### Work required
Set down all the records below, word for word.

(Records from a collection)
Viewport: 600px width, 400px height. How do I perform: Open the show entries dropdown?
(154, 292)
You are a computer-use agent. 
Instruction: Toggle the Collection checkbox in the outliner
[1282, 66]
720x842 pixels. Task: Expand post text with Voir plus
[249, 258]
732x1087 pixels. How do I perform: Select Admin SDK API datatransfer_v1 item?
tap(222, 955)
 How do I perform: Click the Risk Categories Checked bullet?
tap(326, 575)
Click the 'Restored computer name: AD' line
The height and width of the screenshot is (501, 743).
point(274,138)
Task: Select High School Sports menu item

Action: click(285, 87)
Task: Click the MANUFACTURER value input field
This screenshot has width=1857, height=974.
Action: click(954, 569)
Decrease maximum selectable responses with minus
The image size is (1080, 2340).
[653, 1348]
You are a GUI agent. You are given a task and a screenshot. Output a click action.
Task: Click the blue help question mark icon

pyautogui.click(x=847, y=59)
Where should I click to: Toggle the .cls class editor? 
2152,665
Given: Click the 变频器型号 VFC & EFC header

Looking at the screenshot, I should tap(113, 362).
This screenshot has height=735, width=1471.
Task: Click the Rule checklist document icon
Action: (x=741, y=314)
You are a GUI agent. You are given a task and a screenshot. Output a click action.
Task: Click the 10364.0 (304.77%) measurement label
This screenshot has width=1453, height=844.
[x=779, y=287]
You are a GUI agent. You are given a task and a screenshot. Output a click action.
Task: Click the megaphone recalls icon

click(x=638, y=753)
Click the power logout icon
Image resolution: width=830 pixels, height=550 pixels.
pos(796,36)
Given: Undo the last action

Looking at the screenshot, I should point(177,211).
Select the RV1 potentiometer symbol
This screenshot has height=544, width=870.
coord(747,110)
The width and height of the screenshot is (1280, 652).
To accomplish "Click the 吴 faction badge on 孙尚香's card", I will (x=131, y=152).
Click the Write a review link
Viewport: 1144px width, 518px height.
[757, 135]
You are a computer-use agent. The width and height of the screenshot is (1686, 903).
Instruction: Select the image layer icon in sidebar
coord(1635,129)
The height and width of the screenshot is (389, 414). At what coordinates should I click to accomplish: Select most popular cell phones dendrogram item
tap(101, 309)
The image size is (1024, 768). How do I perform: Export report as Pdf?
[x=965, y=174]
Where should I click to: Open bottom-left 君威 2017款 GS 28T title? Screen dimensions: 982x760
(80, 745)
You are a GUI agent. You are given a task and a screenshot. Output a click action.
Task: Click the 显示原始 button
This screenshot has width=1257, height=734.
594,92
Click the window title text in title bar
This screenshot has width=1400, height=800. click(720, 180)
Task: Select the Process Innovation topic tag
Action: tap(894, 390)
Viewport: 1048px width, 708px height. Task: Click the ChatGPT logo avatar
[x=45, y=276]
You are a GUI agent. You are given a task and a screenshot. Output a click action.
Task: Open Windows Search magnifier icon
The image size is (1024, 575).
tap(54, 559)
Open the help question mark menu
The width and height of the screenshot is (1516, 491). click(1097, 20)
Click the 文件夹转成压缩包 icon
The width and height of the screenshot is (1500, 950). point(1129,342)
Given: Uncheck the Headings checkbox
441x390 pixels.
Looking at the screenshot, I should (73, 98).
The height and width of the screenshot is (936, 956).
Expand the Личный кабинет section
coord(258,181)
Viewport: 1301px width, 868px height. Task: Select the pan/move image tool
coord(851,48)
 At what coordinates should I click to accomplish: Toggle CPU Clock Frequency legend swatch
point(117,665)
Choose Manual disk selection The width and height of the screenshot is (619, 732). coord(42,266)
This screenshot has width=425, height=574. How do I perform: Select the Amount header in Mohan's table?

### Reply
Viewport: 600px width, 400px height. How do I perform: Open the show entries dropdown?
(154, 292)
You are a computer-use agent. 
Instruction: Toggle the Collection checkbox in the outliner
[1282, 66]
720x842 pixels. Task: Expand post text with Voir plus
[249, 258]
732x1087 pixels. How do I perform: Select Admin SDK API datatransfer_v1 item?
tap(222, 955)
 How do I perform: Click the Risk Categories Checked bullet?
tap(326, 575)
Click the 'Restored computer name: AD' line
The height and width of the screenshot is (501, 743).
point(274,138)
Task: Select High School Sports menu item

Action: click(285, 87)
Task: Click the MANUFACTURER value input field
This screenshot has width=1857, height=974.
Action: click(954, 569)
Decrease maximum selectable responses with minus
The image size is (1080, 2340).
[653, 1348]
You are a GUI agent. You are given a task and a screenshot. Output a click action.
Task: Click the blue help question mark icon

pyautogui.click(x=847, y=59)
Where should I click to: Toggle the .cls class editor? 
2152,665
Given: Click the 变频器型号 VFC & EFC header

Looking at the screenshot, I should tap(113, 362).
This screenshot has height=735, width=1471.
Task: Click the Rule checklist document icon
Action: (x=741, y=314)
You are a GUI agent. You are given a task and a screenshot. Output a click action.
Task: Click the 10364.0 (304.77%) measurement label
This screenshot has width=1453, height=844.
[x=779, y=287]
You are a GUI agent. You are given a task and a screenshot. Output a click action.
Task: Click the megaphone recalls icon

click(x=638, y=753)
Click the power logout icon
Image resolution: width=830 pixels, height=550 pixels.
pos(796,36)
Given: Undo the last action

Looking at the screenshot, I should point(177,211).
Select the RV1 potentiometer symbol
This screenshot has height=544, width=870.
coord(747,110)
The width and height of the screenshot is (1280, 652).
To accomplish "Click the 吴 faction badge on 孙尚香's card", I will (x=131, y=152).
Click the Write a review link
Viewport: 1144px width, 518px height.
[757, 135]
You are a computer-use agent. The width and height of the screenshot is (1686, 903).
Instruction: Select the image layer icon in sidebar
coord(1635,129)
The height and width of the screenshot is (389, 414). At what coordinates should I click to accomplish: Select most popular cell phones dendrogram item
tap(101, 309)
The image size is (1024, 768). How do I perform: Export report as Pdf?
[x=965, y=174]
Where should I click to: Open bottom-left 君威 2017款 GS 28T title? Screen dimensions: 982x760
(80, 745)
You are a GUI agent. You are given a task and a screenshot. Output a click action.
Task: Click the 显示原始 button
This screenshot has width=1257, height=734.
594,92
Click the window title text in title bar
This screenshot has width=1400, height=800. click(720, 180)
Task: Select the Process Innovation topic tag
Action: tap(894, 390)
Viewport: 1048px width, 708px height. Task: Click the ChatGPT logo avatar
[x=45, y=276]
You are a GUI agent. You are given a task and a screenshot. Output a click action.
Task: Open Windows Search magnifier icon
The image size is (1024, 575).
tap(54, 559)
Open the help question mark menu
The width and height of the screenshot is (1516, 491). click(1097, 20)
Click the 文件夹转成压缩包 icon
The width and height of the screenshot is (1500, 950). point(1129,342)
Given: Uncheck the Headings checkbox
441x390 pixels.
Looking at the screenshot, I should (73, 98).
The height and width of the screenshot is (936, 956).
Expand the Личный кабинет section
coord(258,181)
Viewport: 1301px width, 868px height. Task: Select the pan/move image tool
coord(851,48)
 At what coordinates should I click to accomplish: Toggle CPU Clock Frequency legend swatch
point(117,665)
Choose Manual disk selection The width and height of the screenshot is (619, 732). coord(42,266)
This screenshot has width=425, height=574. How do I perform: Select the Amount header in Mohan's table?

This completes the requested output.